DOL Action Reminds Employers Not to Misclassify Employees as Independent Contractors

Do you use independent contractors in your business?  Have you done any analysis to confirm that the individuals you call independent contractors are not employees?  Regardless of your answer, a recent Department of Labor announcement is a reminder that correcting employee misclassification continues to be priority for the DOL.

The DOL announcement concerns a partnership with the NY Labor Department and NY Attorney General’s Office to reduce misclassification of employees. According to the DOL, in the last two years, the DOL has secured over $18 million in back wages for workers wrongly classified as independent contractors.  The collaboration between the DOL and NY is part of the DOL’s Misclassification Initiative, which aims to prevent, detect and remedy employee misclassification though partnerships with state agencies.

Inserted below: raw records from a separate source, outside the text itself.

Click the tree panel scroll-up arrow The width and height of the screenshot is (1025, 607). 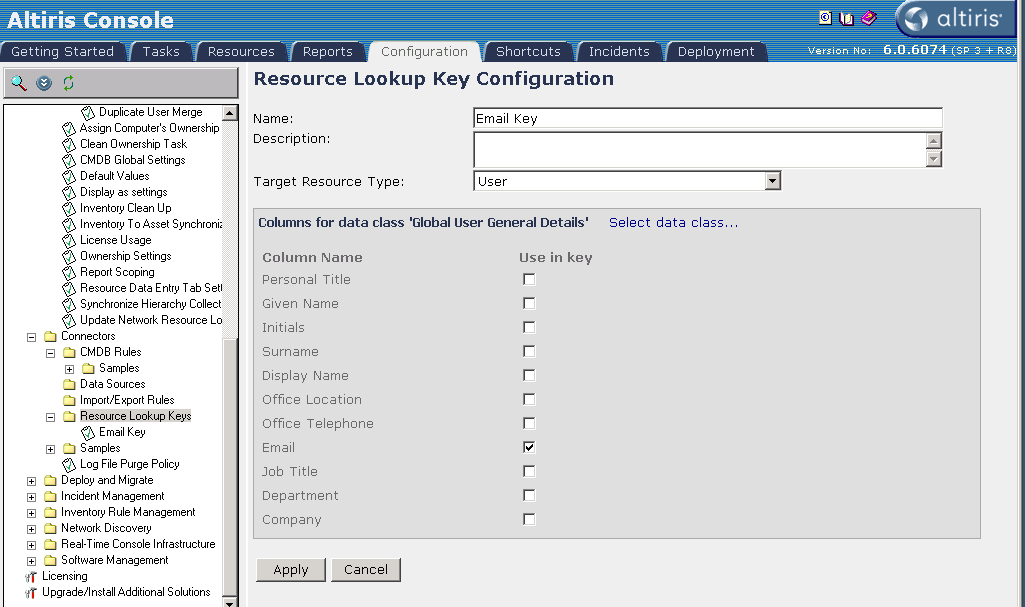click(230, 113)
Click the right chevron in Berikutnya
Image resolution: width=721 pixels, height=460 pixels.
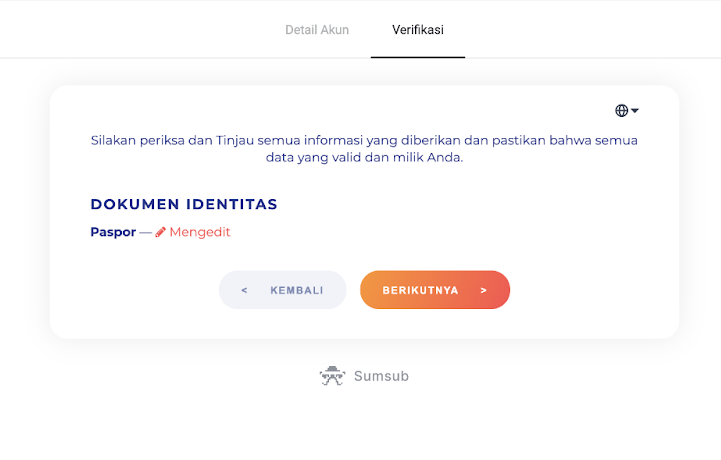pyautogui.click(x=483, y=291)
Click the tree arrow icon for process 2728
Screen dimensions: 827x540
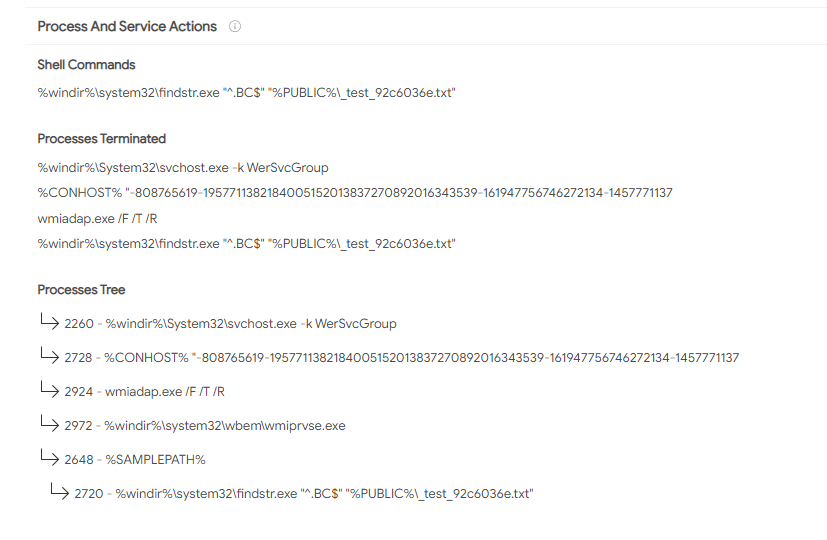49,354
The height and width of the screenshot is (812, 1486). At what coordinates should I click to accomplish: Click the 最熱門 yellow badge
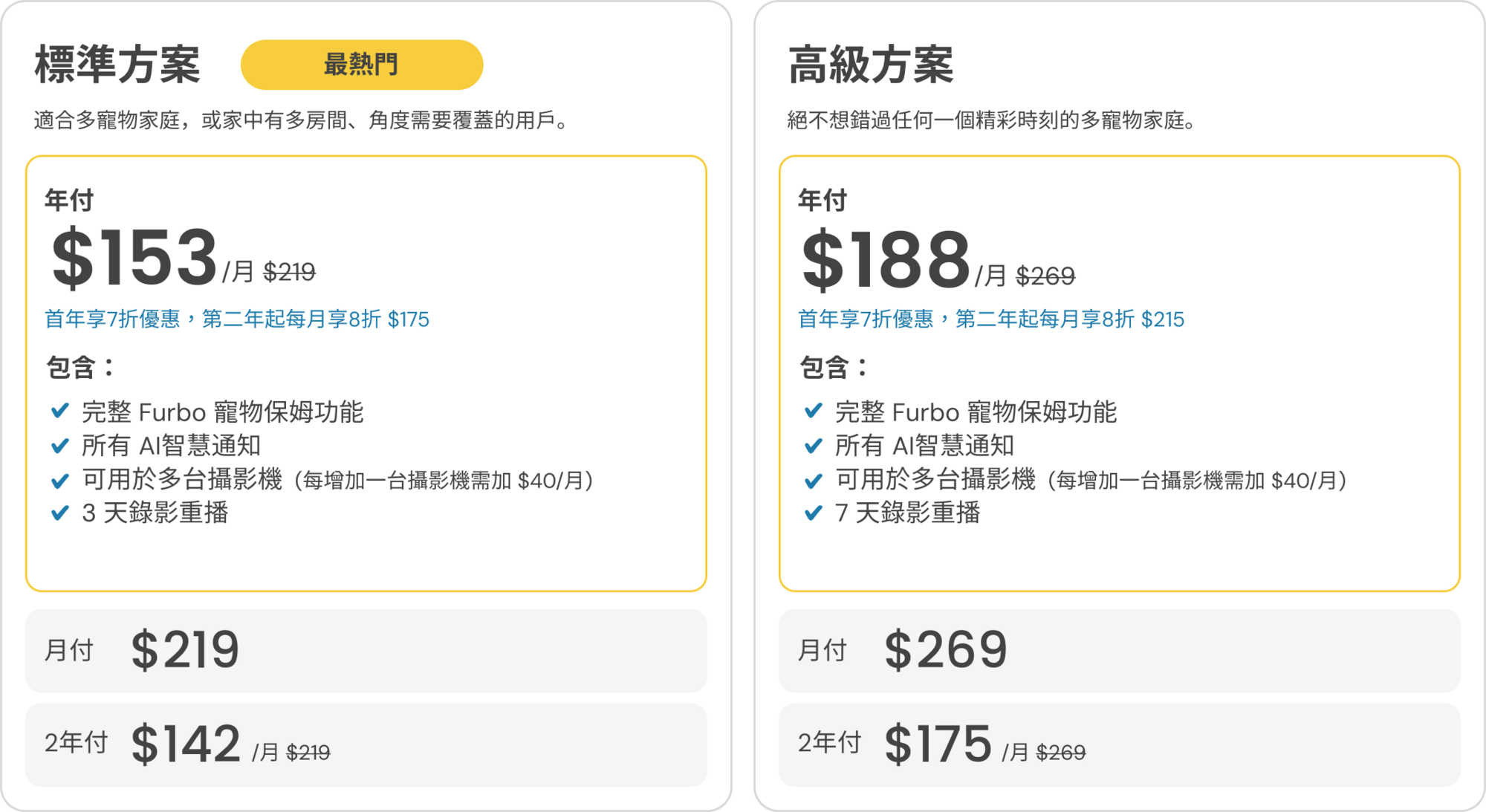[362, 65]
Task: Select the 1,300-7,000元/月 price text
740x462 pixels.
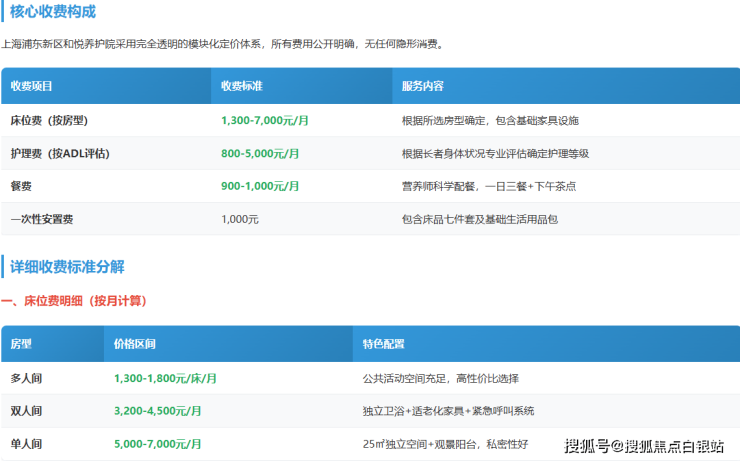Action: coord(265,121)
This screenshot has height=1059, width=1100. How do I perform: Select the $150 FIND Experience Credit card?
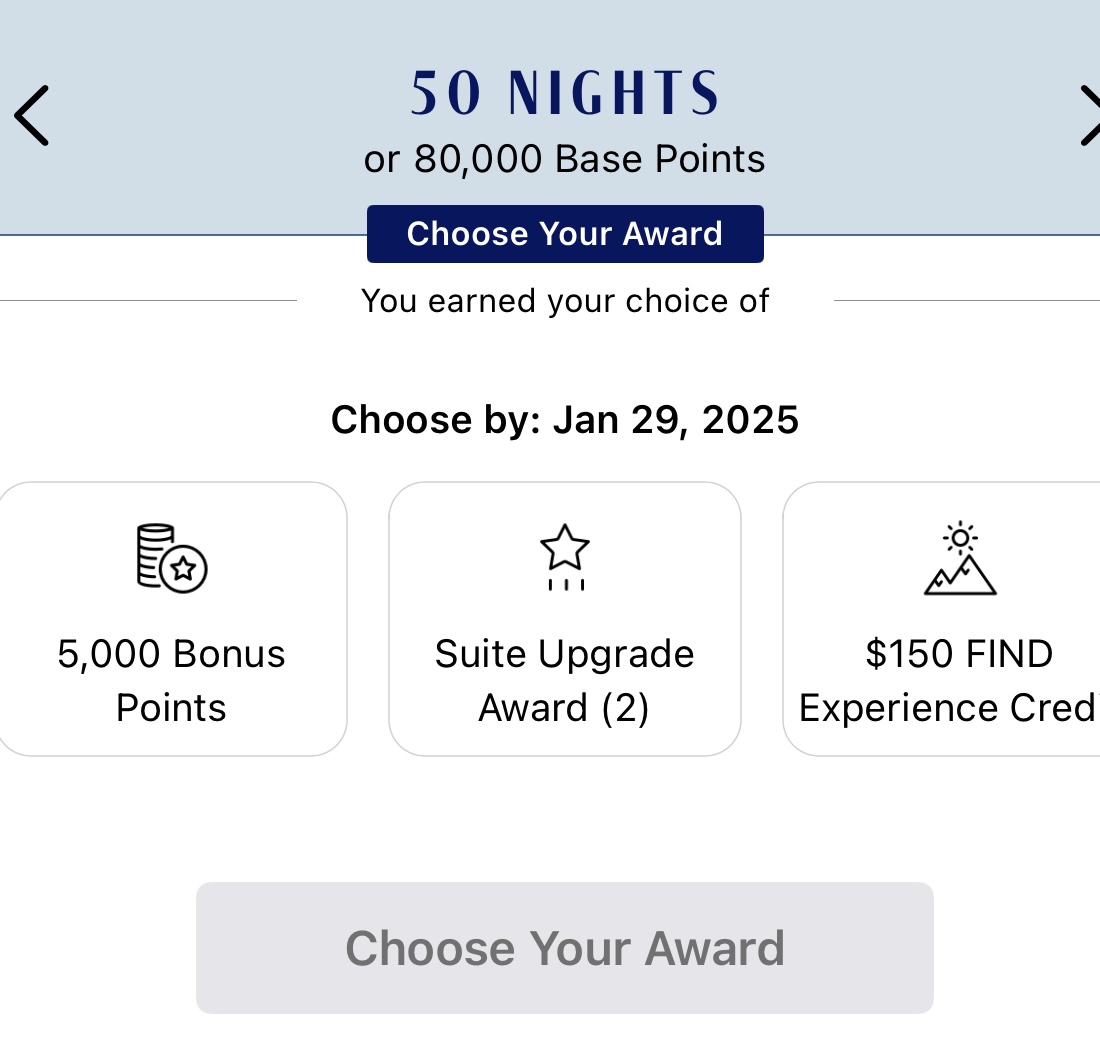click(942, 619)
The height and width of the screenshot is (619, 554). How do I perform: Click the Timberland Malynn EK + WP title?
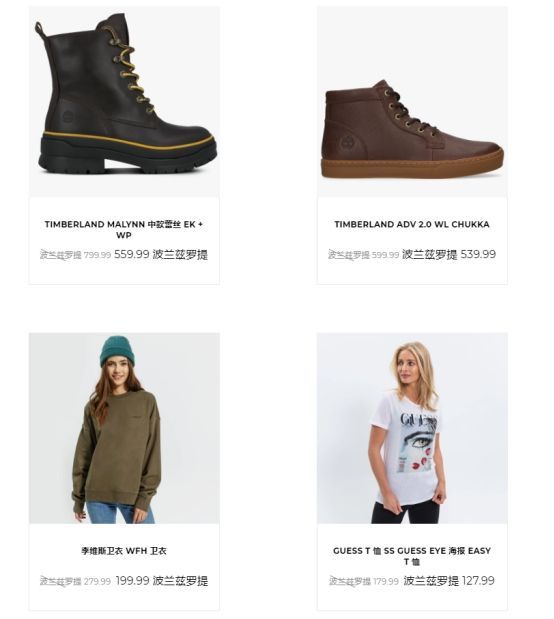(124, 229)

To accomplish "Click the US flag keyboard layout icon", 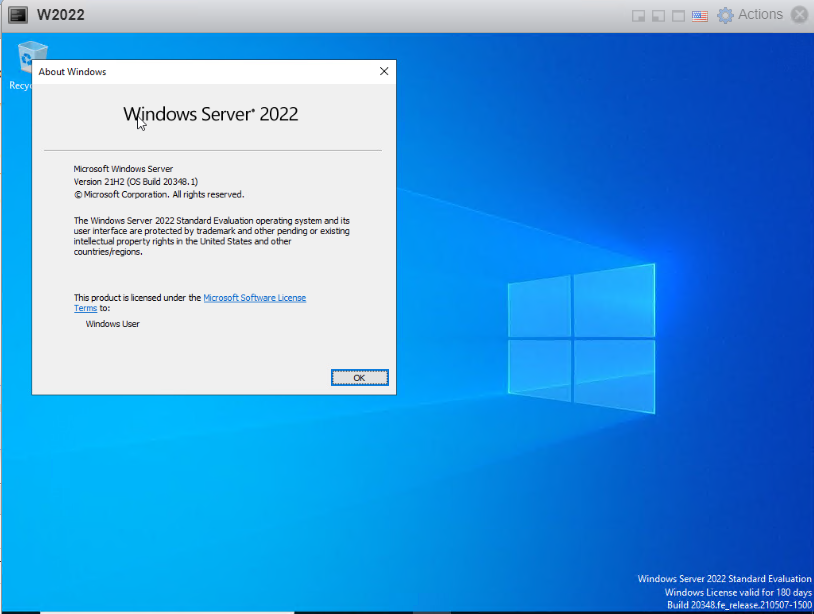I will click(x=699, y=15).
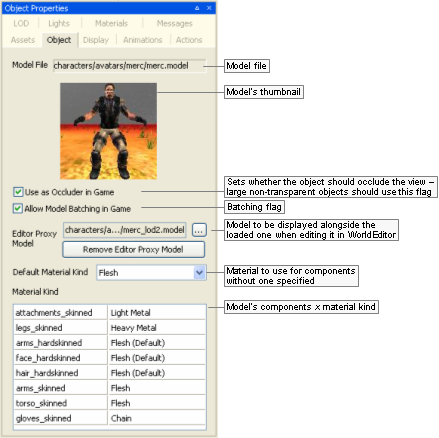
Task: Toggle Use as Occluder in Game checkbox
Action: coord(18,192)

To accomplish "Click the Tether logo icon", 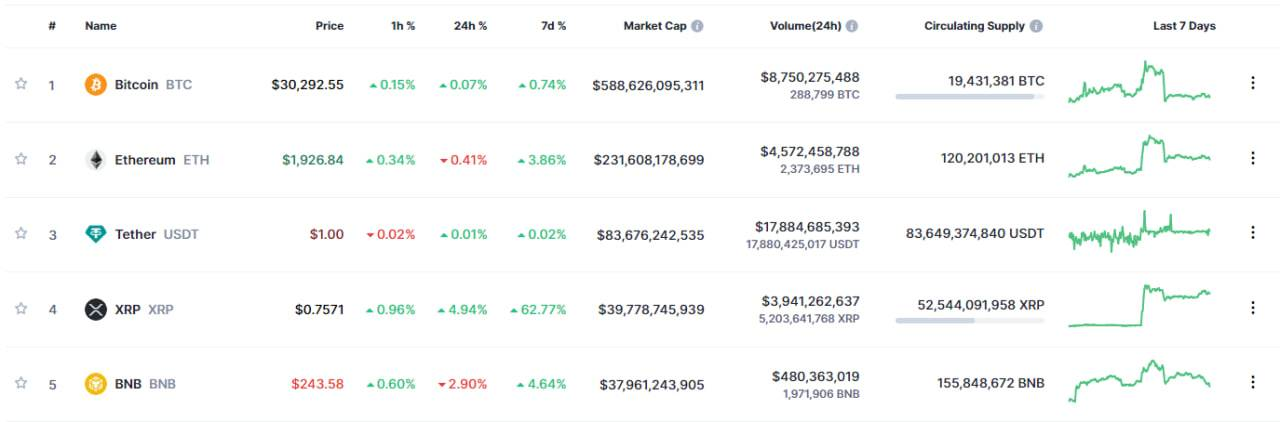I will coord(95,234).
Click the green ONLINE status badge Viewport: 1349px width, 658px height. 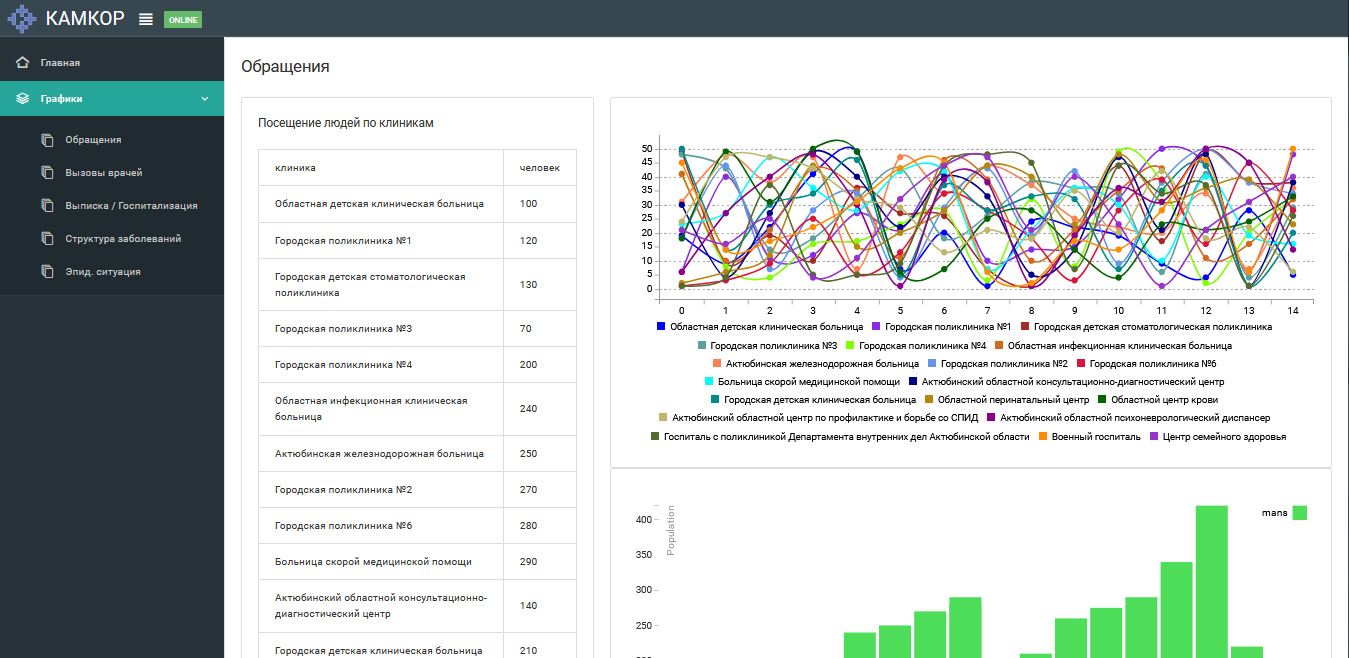(183, 20)
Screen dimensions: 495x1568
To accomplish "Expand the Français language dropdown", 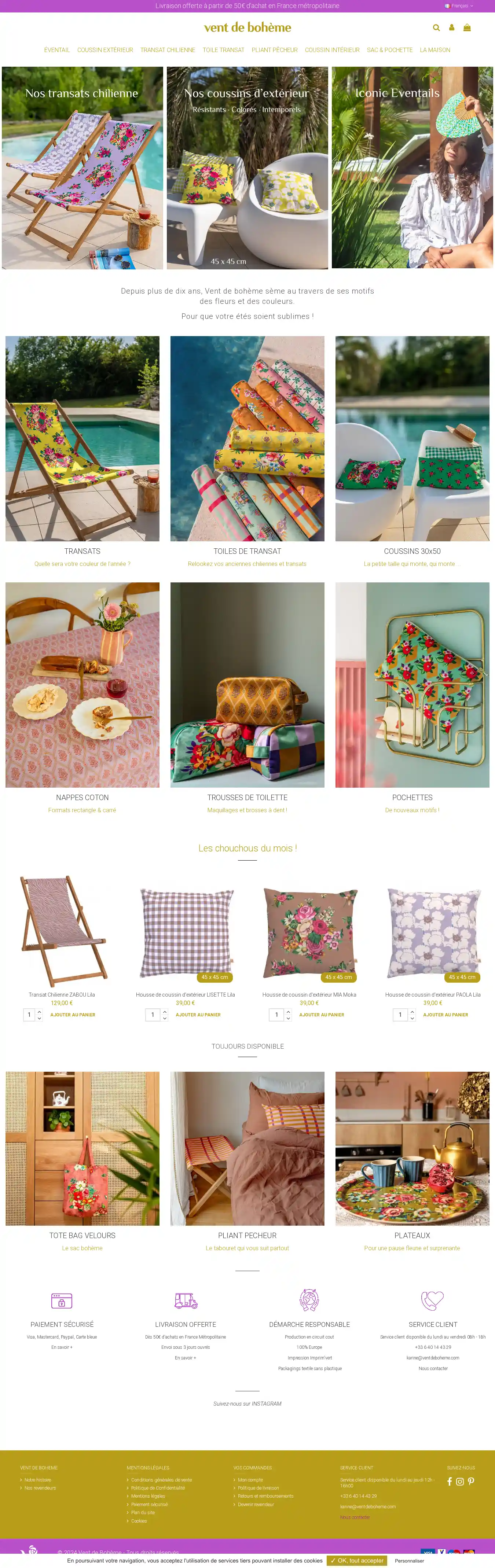I will tap(459, 6).
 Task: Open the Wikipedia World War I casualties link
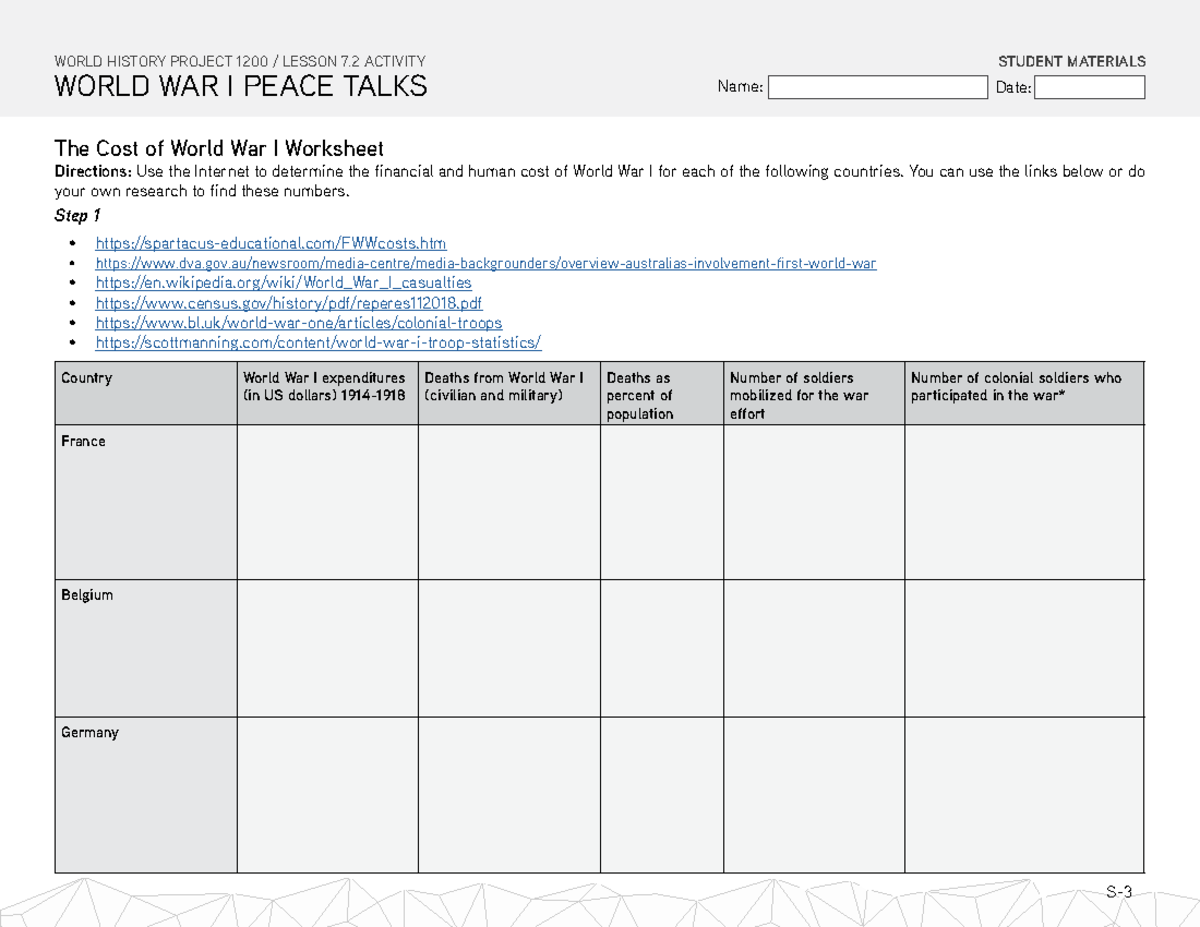coord(283,283)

The DOL explains: “Business models that attempt to change or obscure the employment relationship through the use of independent contractors are not inherently illegal, but they may not be used to evade compliance with federal labor law. Although legitimate independent contractors are an important part of our economy, the misclassification of employees presents a serious problem, as these employees often are denied access to critical benefits and protections–such as family and medical leave, overtime compensation, minimum wage pay and Unemployment Insurance–to which they are entitled. In addition, misclassification can create economic pressure for law-abiding business owners, who often find it difficult to compete with those who are skirting the law.”

Oregon has not entered into a memorandum of understanding with the DOL (although Washington has).  Nevertheless, the DOL announcement is a reminder to employers to carefully evaluate their independent contractor relationships to confirm that the contractors are properly classified.